**Collection entries**
--- START ---

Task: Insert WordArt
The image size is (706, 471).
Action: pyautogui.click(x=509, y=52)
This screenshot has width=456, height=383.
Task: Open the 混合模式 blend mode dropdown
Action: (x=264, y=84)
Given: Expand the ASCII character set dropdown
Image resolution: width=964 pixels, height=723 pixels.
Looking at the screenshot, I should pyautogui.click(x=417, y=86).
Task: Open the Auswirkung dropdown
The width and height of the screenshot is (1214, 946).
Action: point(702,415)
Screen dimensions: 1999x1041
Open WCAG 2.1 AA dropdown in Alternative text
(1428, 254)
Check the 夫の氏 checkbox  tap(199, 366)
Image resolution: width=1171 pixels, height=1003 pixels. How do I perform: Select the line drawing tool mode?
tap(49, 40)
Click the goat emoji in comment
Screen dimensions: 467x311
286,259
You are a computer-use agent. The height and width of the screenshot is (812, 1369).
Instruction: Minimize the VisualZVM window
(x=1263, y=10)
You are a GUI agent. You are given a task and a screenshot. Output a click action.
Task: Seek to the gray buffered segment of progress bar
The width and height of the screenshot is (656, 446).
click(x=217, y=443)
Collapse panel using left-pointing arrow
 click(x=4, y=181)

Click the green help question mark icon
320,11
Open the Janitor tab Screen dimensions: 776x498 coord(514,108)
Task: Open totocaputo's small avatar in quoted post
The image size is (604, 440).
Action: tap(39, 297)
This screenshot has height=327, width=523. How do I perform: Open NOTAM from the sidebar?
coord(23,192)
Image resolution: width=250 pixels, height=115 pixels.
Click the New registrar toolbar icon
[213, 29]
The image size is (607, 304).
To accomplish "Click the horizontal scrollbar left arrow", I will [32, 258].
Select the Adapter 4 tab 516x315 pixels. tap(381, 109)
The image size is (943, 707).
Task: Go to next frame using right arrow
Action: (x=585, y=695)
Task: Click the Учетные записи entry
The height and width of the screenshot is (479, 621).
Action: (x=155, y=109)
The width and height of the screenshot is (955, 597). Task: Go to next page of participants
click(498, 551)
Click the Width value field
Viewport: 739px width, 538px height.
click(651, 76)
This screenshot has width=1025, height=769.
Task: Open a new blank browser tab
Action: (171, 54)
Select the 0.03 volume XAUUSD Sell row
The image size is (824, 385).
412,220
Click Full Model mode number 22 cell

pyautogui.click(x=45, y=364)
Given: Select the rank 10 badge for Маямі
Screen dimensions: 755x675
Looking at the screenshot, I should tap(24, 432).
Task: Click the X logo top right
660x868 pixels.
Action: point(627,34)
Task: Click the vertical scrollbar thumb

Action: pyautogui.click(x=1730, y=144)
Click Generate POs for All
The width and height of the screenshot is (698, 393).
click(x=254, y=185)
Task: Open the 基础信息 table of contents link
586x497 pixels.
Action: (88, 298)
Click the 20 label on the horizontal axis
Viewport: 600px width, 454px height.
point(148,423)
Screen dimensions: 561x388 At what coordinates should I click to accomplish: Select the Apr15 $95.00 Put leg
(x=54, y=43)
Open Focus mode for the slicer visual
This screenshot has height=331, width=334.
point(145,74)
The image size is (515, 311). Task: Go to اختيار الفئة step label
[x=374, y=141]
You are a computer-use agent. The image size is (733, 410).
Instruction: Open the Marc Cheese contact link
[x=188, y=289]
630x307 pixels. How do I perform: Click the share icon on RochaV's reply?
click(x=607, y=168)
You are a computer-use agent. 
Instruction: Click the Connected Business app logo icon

--- END ---

**GOAL OF THE EXERCISE**
Reproduce the data above in full, keeping it exactly the same.

**SOLUTION**
Task: Insert WordArt
The image size is (706, 471).
Action: pyautogui.click(x=509, y=52)
This screenshot has width=456, height=383.
Task: Open the 混合模式 blend mode dropdown
Action: (x=264, y=84)
Given: Expand the ASCII character set dropdown
Image resolution: width=964 pixels, height=723 pixels.
Looking at the screenshot, I should pyautogui.click(x=417, y=86).
Task: Open the Auswirkung dropdown
The width and height of the screenshot is (1214, 946).
Action: point(702,415)
Screen dimensions: 1999x1041
Open WCAG 2.1 AA dropdown in Alternative text
(1428, 254)
Check the 夫の氏 checkbox  tap(199, 366)
Image resolution: width=1171 pixels, height=1003 pixels. How do I perform: Select the line drawing tool mode?
tap(49, 40)
Click the goat emoji in comment
Screen dimensions: 467x311
286,259
You are a computer-use agent. The height and width of the screenshot is (812, 1369).
Instruction: Minimize the VisualZVM window
(x=1263, y=10)
You are a GUI agent. You are given a task and a screenshot. Output a click action.
Task: Seek to the gray buffered segment of progress bar
The width and height of the screenshot is (656, 446).
click(x=217, y=443)
Collapse panel using left-pointing arrow
 click(x=4, y=181)

Click the green help question mark icon
320,11
Open the Janitor tab Screen dimensions: 776x498 coord(514,108)
Task: Open totocaputo's small avatar in quoted post
The image size is (604, 440).
Action: tap(39, 297)
This screenshot has height=327, width=523. How do I perform: Open NOTAM from the sidebar?
coord(23,192)
Image resolution: width=250 pixels, height=115 pixels.
Click the New registrar toolbar icon
[213, 29]
The image size is (607, 304).
To accomplish "Click the horizontal scrollbar left arrow", I will [32, 258].
Select the Adapter 4 tab 516x315 pixels. tap(381, 109)
The image size is (943, 707).
Task: Go to next frame using right arrow
Action: (x=585, y=695)
Task: Click the Учетные записи entry
The height and width of the screenshot is (479, 621).
Action: (x=155, y=109)
The width and height of the screenshot is (955, 597). Task: Go to next page of participants
click(498, 551)
Click the Width value field
Viewport: 739px width, 538px height.
click(651, 76)
This screenshot has width=1025, height=769.
Task: Open a new blank browser tab
Action: (171, 54)
Select the 0.03 volume XAUUSD Sell row
The image size is (824, 385).
412,220
Click Full Model mode number 22 cell

pyautogui.click(x=45, y=364)
Given: Select the rank 10 badge for Маямі
Screen dimensions: 755x675
Looking at the screenshot, I should tap(24, 432).
Task: Click the X logo top right
660x868 pixels.
Action: point(627,34)
Task: Click the vertical scrollbar thumb

Action: pyautogui.click(x=1730, y=144)
Click Generate POs for All
The width and height of the screenshot is (698, 393).
click(x=254, y=185)
Task: Open the 基础信息 table of contents link
586x497 pixels.
Action: (88, 298)
Click the 20 label on the horizontal axis
Viewport: 600px width, 454px height.
point(148,423)
Screen dimensions: 561x388 At what coordinates should I click to accomplish: Select the Apr15 $95.00 Put leg
(x=54, y=43)
Open Focus mode for the slicer visual
This screenshot has height=331, width=334.
point(145,74)
The image size is (515, 311). Task: Go to اختيار الفئة step label
[x=374, y=141]
You are a computer-use agent. The image size is (733, 410).
Instruction: Open the Marc Cheese contact link
[x=188, y=289]
630x307 pixels. How do I perform: Click the share icon on RochaV's reply?
click(x=607, y=168)
You are a computer-use agent. 
Instruction: Click the Connected Business app logo icon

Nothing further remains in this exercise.